One person has died after he was diagnosed with Lassa Fever, a disease that has killed at least 54 people in Nigeria within the past seven weeks.

The man, 26, reportedly died at the Tema General hospital in the Greater Accra Region.

The board members of the Cape Coast Teaching Hospital, led by its Chairman, Nana Prah Agyensam VI, joined in the effort to clean the compound and the various units as well as the staff quarters of the hospital.

They cleaned beds, trolleys, cupboards, tables, chairs, instruments, walls and floors, leaving them clean.

Dr Asare said lower referral centres including CHPS compounds had been advised to create small holding places to observe suspected patients and taking their samples for testing.

This, he said, was to prevent the unnecessary spread of the disease through transport and handling of suspected patients from one hospital to the other.

Dr Asare said periodic cleanup exercises were undertaken at the hospital as part of its infection prevention and control practices and that such exercises would continue unabated.
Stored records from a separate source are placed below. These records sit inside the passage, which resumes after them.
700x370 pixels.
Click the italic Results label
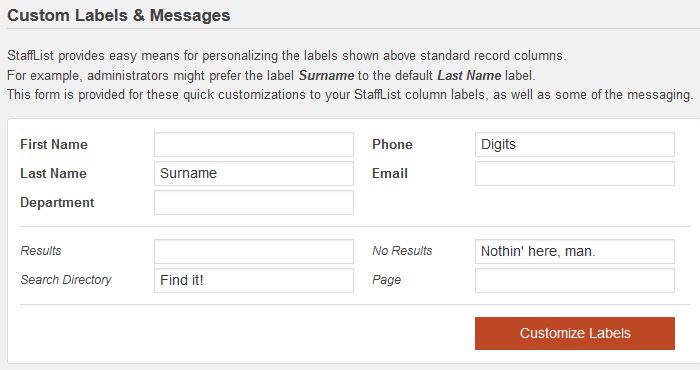click(x=41, y=251)
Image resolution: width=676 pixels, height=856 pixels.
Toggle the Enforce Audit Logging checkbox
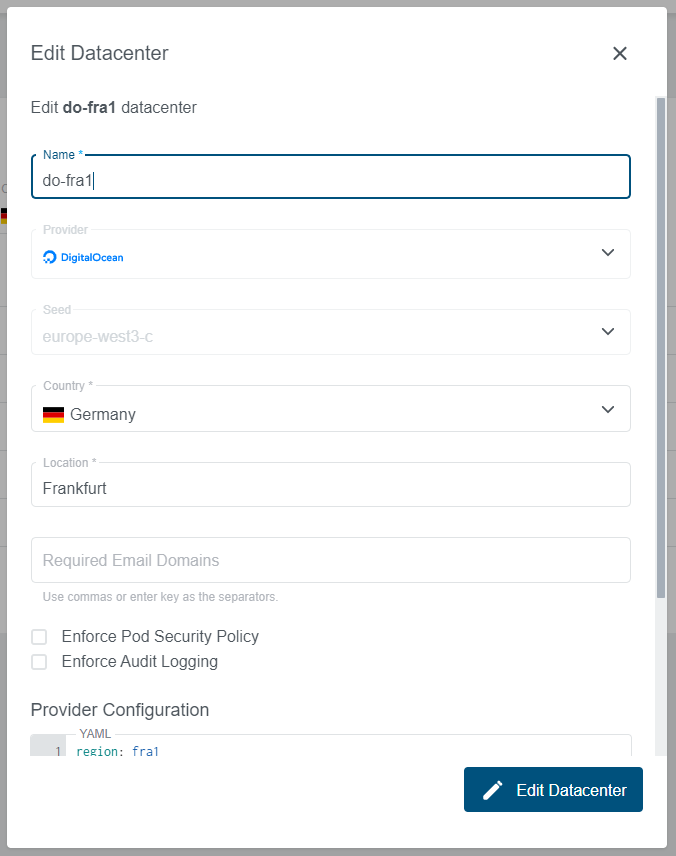coord(39,662)
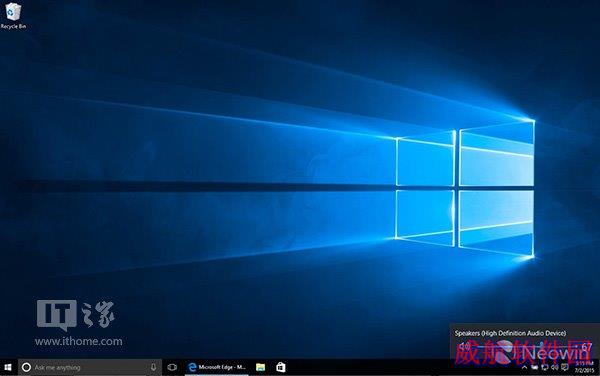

He said the exercise also formed part of the efforts of health practitioners to ensure zero epidemic outbreak in the Cape Coast Metropolis adding that “cholera is not a health problem, it is an environmental problem, so when we clean our environment, we control it”.

He said they remain resolute and committed to working with all relevant bodies and stakeholders to sustain all efforts aimed at ensuring clean environment.

Nana Prah Agyensaim, who is also the Paramount Chief of Assin Owirenkyi Traditional Area, underscored the benefits of a clean environment and called on the citizenry to give sanitation priority attention.